== Data for review

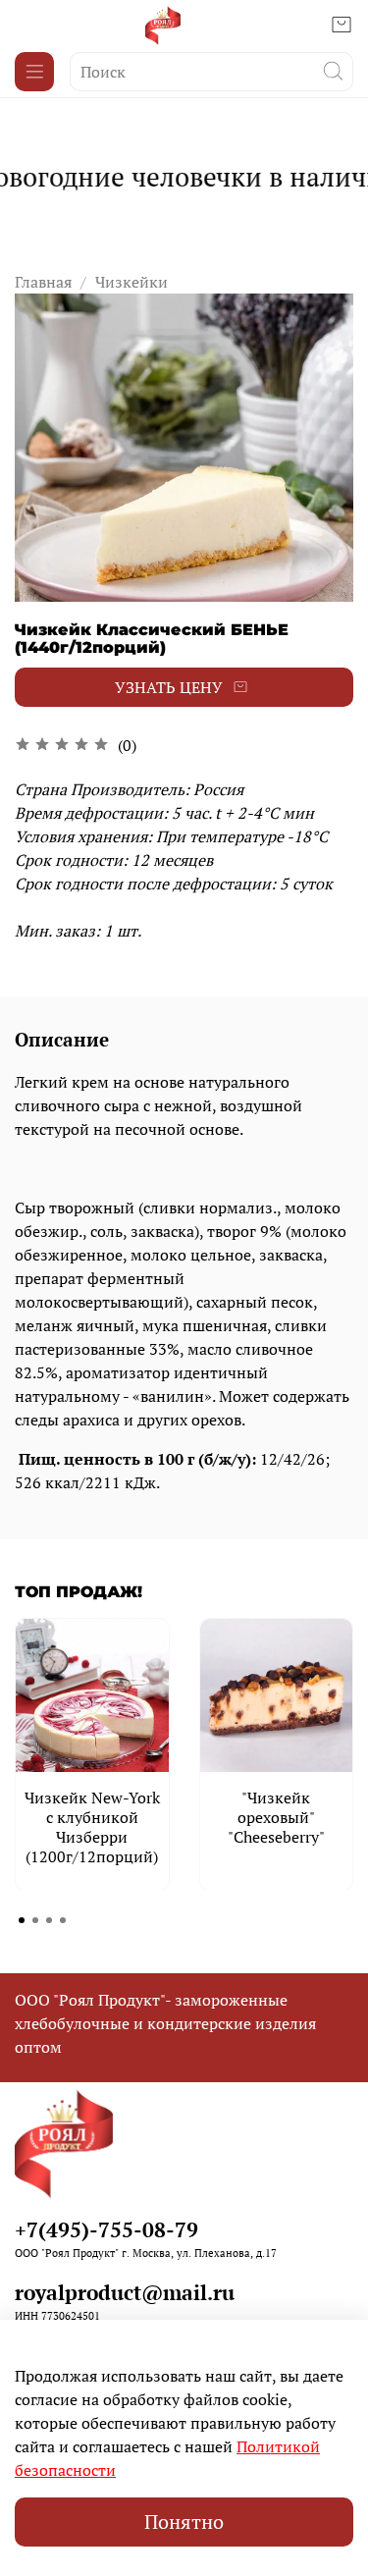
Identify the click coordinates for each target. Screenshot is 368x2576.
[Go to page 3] (49, 1920)
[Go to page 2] (35, 1920)
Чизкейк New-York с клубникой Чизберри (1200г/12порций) (92, 1826)
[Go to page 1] (22, 1920)
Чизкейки (131, 282)
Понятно (184, 2521)
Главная (43, 282)
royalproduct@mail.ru (125, 2292)
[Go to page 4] (63, 1920)
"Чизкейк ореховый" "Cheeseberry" (276, 1816)
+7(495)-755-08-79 (106, 2229)
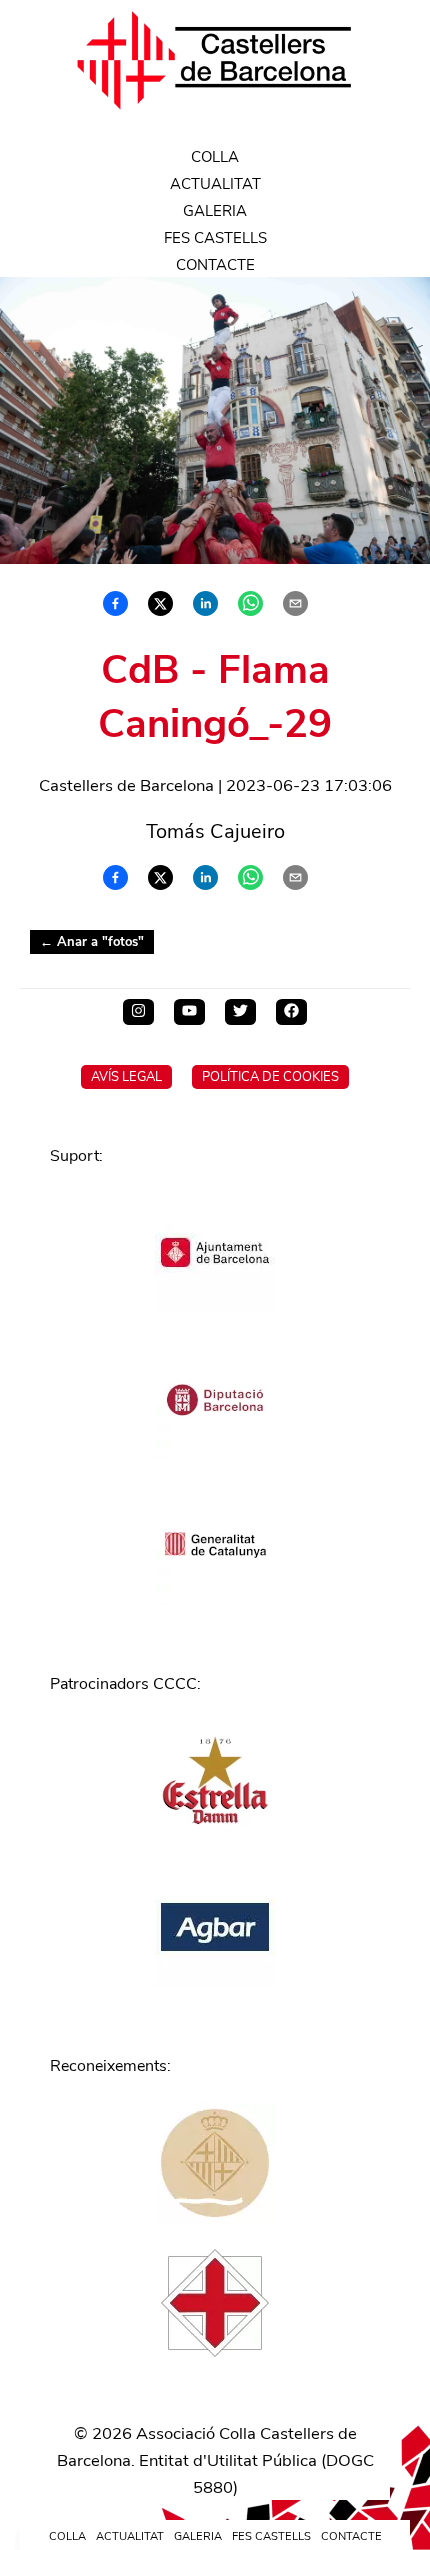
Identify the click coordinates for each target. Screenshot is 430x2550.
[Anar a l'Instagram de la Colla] (138, 1012)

====

Description of the task: Among the entries, find each line that includes the string "target" and copy it.

Exercise response:
Identify the click coordinates for each target. Screenshot is 368x2576.
Identify the click coordinates for each target. Screenshot is 430x2550.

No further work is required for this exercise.